The Forever War is a 1974 science fiction novel by Joe Haldeman. It has been released in several different editions; I am specifically reviewing Haldeman’s “definitive” 1997 version. Here, everyman William Mandella is conscripted into an interstellar war, and finds that because of time dilation caused by space travel at near-light speeds, hundreds of years have passed each time he returns to Earth.
Haldeman’s imaginative use of hard science fiction is refreshing in these Star Trek times, where things like time dilation and the laws of physics in general are ignored whenever convenient. In this short novel, Haldeman does a very nice job of making the reader feel that centuries really have passed, and of exploring the inevitable alienation Mandella feels in a way the reader can relate to. Haldeman’s social commentary, which is generally centered around future shock, is thought-provoking, and The Forever War’s take on the societal future of homosexuality is unique (get ready, Christian right).

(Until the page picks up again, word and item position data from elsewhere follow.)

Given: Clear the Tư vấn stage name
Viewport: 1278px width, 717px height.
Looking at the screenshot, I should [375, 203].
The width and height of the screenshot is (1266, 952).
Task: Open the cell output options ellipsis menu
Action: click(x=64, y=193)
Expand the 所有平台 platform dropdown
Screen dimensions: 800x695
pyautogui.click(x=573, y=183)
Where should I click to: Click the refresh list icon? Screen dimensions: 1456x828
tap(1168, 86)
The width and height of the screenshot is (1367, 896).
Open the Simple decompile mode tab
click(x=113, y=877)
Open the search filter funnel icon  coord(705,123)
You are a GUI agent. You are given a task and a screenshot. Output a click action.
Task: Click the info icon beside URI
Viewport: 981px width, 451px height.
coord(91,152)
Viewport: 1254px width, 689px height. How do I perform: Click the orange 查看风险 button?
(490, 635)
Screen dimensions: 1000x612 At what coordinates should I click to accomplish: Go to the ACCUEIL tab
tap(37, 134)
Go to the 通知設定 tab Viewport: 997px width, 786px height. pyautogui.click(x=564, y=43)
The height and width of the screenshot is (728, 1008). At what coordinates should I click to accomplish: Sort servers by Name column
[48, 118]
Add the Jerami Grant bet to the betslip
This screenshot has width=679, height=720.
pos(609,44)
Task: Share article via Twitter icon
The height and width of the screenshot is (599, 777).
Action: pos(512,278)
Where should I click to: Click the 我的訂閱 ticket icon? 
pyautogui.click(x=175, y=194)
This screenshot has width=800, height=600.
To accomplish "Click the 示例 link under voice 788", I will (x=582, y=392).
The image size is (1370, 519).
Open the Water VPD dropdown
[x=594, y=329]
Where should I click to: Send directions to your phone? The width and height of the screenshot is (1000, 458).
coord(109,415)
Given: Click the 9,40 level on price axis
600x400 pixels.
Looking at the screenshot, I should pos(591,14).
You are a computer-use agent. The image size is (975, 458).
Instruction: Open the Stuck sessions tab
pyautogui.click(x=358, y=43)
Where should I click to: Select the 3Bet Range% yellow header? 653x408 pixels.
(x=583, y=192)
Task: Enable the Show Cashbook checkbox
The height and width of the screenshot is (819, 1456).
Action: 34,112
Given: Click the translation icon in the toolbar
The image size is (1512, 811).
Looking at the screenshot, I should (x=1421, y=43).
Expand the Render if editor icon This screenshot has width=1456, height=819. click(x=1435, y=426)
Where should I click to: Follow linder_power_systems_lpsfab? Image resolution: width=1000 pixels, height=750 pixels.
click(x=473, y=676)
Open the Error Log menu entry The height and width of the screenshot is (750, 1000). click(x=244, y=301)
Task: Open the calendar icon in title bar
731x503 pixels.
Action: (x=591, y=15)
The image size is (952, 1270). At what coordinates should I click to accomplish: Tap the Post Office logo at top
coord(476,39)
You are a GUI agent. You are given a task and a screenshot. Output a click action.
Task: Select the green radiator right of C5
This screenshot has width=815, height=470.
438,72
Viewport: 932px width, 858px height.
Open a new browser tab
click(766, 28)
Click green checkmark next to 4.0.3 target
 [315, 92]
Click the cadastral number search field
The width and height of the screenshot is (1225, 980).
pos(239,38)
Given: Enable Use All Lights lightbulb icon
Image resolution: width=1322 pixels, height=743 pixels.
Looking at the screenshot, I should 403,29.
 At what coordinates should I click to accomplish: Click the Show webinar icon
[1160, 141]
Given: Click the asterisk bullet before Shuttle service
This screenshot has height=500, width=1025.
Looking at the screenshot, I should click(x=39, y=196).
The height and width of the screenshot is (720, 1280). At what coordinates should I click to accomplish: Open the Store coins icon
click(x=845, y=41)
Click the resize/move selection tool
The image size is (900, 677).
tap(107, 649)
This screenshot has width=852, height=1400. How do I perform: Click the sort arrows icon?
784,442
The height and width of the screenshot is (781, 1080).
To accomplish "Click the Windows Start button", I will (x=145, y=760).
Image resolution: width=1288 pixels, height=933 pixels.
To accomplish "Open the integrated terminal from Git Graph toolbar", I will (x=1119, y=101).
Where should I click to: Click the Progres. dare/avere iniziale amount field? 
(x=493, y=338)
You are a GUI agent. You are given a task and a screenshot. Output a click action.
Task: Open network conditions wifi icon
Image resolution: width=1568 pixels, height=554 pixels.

The Forever War is plainly anti-war, but not in an obnoxiously overt way; it is widely considered to be based on Haldeman’s own Vietnam War experience. Certainly it dwells at length on the tedium and futility of war. In fact, the tedium of the war occasionally becomes the tedium of the book. This isn’t a long novel, but the pace could have been better even so. The grunt’s-eye view of battle might be realistic, but it often isn’t all that interesting.
Haldeman’s writing style helps the novel. More often than you’d hope, he throws out a sentence that’s a real clunker, but his broad-strokes approach fits what he’s trying to do here and leaves plenty of room for the reader’s imagination (in fact, the lack of detail and explanation only adds to Mandella’s displacement). And the novel is accessible enough not to be pigeonholed as strictly “military sci-fi.”
On the whole, The Forever War is an interesting, imaginative, accessible piece of science fiction.